It's All Angles

Using the law of sines $\implies \dfrac{\sin(2\beta)}{\sin(\beta)} = \dfrac{m}{m - 2} \implies \cos(\beta) = \dfrac{m}{2(m - 2)}$

Using the law of cosines with included $\angle{BAC} \implies m^2 - 4m + 4 = m^2 - 2m + 1 + m^2 - \dfrac{m^2(m - 1)}{m - 2} \implies m^2 - 7m + 6 = 0 \implies$ $(m - 6)(m - 1) = 0 \:\ m \neq 1 \implies m = 6 \implies \overline{AC} = 6a, \:\ \overline{AB} = 5a$ and $\overline{BC} = 4a$

$\cos(\beta) = \dfrac{3}{4} \implies \overline{BD} = \dfrac{5a\sqrt{7}}{4}a$ and $AD = \dfrac{15a}{4}$

Let $A:(0,0), \:\ C(6a,0)$ and Point $B:( \dfrac{15a}{4}, \dfrac{5a\sqrt{7}}{4}a)$

$\implies$ the midpoints of the sides are $M_{2}:(3a,0), M_{1}:(\dfrac{15}{8}a, \dfrac{5\sqrt{7}}{8}a), \:\ M_{3}(\dfrac{39}{8}a,\dfrac{5\sqrt{7}}{8}a)$

$m_{CM_{1}} = -\dfrac{5\sqrt{7}}{33} \implies y = -\dfrac{5\sqrt{7}}{33}(x - 6a)$

and,

$m_{AM_{3}} = \dfrac{5\sqrt{7}}{39} \implies y = \dfrac{5\sqrt{7}}{39}x$

Solving the two equations above $\implies x = \dfrac{13}{4}a, \:\ y = \dfrac{5\sqrt{7}}{12}a \implies$

The centroid $P(\dfrac{13}{4}a,\dfrac{5\sqrt{7}}{12}a)$ .and $\overline{PM_{2}} = \dfrac{\sqrt{46}}{6}a$

Note: You could also have found the centroid of the triangle by taking an average of the three vertices.

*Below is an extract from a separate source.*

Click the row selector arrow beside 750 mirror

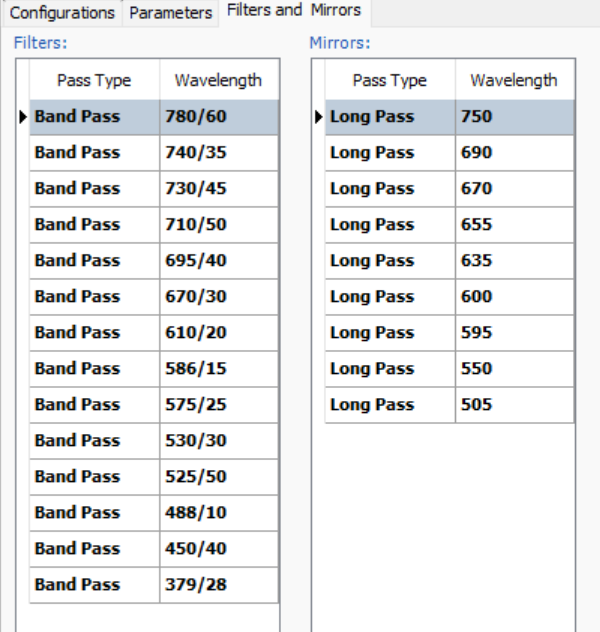pyautogui.click(x=319, y=117)
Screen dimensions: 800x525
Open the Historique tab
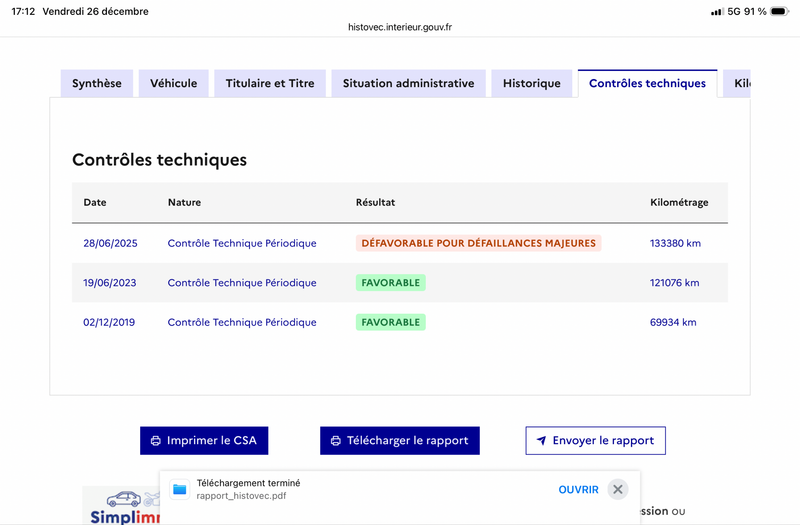coord(532,84)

$A_{\triangle{ABC}} = \dfrac{15\sqrt{7}}{4}a^2$

Letting $\overline{QP} = h \implies \overline{QM_{2}} = \dfrac{\sqrt{36h^2 + 46a^2}}{6} \implies$ $A = A_{\triangle{AQC}} = \dfrac{a}{2}\sqrt{36h^2 + 46a^2}$

The volume $V = \dfrac{5\sqrt{7}}{4} a^2 h = k \implies h = \dfrac{4k}{5\sqrt{7} a^2} \implies$ $A(a) = \dfrac{\sqrt{576k^2 + 8050a^6}}{10\sqrt{7} a} \implies \dfrac{dA}{da} = \dfrac{8050a^6 - 288k^2}{5\sqrt{7}\sqrt{576k^2 + 8050a^6}} a^2 = 0 \implies a = (\dfrac{12k}{5\sqrt{161}})^{\frac{1}{3}}$ $\implies h = (\dfrac{92k}{45\sqrt{7}})^{\frac{1}{3}}$

Let $\theta = m\angle{QM_{2}P} \implies \tan(\theta) = \dfrac{6h}{\sqrt{46}a} = \sqrt{2} \implies \theta \approx \boxed{54.735610^\circ}$ .